The output is available in the Document object:

from pprint import pprint

pprint(doc.annotations)

AnnotationSet({
    Annotation(text="(06)12345678", start_char=272, end_char=284, tag="telefoonnummer"),
    Annotation(text="111222333", start_char=25, end_char=34, tag="bsn"),
    Annotation(text="Peter de Visser", start_char=153, end_char=168, tag="persoon"),
    Annotation(text="j.JNSEN.123@gmail.com", start_char=247, end_char=268, tag="email"),
    Annotation(text="patient J. Jansen", start_char=56, end_char=73, tag="patient"),
    Annotation(text="Jan Jansen", start_char=9, end_char=19, tag="patient"),
    Annotation(text="10 oktober 2018", start_char=127, end_char=142, tag="datum"),
    Annotation(text="64", start_char=77, end_char=79, tag="leeftijd"),
    Annotation(text="000334433", start_char=42, end_char=51, tag="id"),
    Annotation(text="Utrecht", start_char=106, end_char=113, tag="locatie"),
    Annotation(text="UMCU", start_char=202, end_char=206, tag="instelling"),
})

print(doc.deidentified_text)

"""betreft: [PERSOON-1], bsn [BSN-1], patnr [ID-1]. De [PERSOON-1] is [LEEFTIJD-1] jaar oud en woonachtig in 
[LOCATIE-1]. Hij werd op [DATUM-1] door arts [PERSOON-2] ontslagen van de kliniek van het [INSTELLING-1]. 
Voor nazorg kan hij worden bereikt via [EMAIL-1] of [TELEFOONNUMMER-1]."""
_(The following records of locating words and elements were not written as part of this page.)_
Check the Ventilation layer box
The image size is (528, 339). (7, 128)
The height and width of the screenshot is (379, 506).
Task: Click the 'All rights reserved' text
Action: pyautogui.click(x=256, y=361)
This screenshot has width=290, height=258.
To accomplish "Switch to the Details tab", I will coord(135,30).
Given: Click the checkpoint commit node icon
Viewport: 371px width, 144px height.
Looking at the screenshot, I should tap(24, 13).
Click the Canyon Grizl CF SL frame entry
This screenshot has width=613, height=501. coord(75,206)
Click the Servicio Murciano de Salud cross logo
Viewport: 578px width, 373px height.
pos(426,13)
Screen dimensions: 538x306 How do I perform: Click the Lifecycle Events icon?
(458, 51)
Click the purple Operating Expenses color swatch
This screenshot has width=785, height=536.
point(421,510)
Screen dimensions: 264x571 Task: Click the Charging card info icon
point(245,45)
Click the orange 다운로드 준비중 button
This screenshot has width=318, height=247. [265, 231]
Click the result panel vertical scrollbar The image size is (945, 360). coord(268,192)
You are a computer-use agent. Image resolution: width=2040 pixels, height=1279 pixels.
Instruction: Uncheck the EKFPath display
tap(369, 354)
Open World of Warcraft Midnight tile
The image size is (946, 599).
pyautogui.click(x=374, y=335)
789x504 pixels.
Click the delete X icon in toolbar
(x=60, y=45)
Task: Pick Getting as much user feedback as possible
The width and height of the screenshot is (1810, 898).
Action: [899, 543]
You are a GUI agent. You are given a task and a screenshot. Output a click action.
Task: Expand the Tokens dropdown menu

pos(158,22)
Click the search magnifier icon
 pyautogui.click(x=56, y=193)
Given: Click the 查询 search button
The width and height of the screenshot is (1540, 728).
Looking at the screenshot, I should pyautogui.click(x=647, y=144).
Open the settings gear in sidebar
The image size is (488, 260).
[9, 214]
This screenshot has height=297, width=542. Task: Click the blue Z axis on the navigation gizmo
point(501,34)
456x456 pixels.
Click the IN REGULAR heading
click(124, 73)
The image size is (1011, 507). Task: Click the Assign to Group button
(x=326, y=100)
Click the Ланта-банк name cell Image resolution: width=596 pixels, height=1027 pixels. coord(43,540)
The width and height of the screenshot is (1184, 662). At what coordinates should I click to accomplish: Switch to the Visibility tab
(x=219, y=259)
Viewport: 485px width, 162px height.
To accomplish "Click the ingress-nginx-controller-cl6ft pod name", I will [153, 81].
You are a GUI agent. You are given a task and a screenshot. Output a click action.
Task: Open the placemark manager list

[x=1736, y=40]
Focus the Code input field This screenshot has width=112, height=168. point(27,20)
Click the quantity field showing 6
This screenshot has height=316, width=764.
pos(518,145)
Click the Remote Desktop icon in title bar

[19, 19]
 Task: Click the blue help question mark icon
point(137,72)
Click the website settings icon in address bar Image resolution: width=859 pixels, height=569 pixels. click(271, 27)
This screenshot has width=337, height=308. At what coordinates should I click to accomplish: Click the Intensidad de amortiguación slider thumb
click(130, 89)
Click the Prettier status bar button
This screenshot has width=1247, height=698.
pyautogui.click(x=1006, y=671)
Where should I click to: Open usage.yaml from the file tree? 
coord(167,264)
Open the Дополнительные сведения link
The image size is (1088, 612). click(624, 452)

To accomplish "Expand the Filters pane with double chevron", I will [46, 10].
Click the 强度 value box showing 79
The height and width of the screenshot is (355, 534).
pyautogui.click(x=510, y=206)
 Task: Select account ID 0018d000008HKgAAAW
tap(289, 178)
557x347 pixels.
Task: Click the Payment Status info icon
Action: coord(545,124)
Additionally, if the names of the patient are known, they may be added as metadata, where they will be picked up by deduce:

from deduce.person import Person

patient = Person(first_names=["Jan"], initials="JJ", surname="Jansen")
doc = deduce.deidentify(text, metadata={'patient': patient})

print (doc.deidentified_text)

"""betreft: [PATIENT], bsn [BSN-1], patnr [ID-1]. De [PATIENT] is [LEEFTIJD-1] jaar oud en woonachtig in 
[LOCATIE-1]. Hij werd op [DATUM-1] door arts [PERSOON-2] ontslagen van de kliniek van het [INSTELLING-1]. 
Voor nazorg kan hij worden bereikt via [EMAIL-1] of [TELEFOONNUMMER-1]."""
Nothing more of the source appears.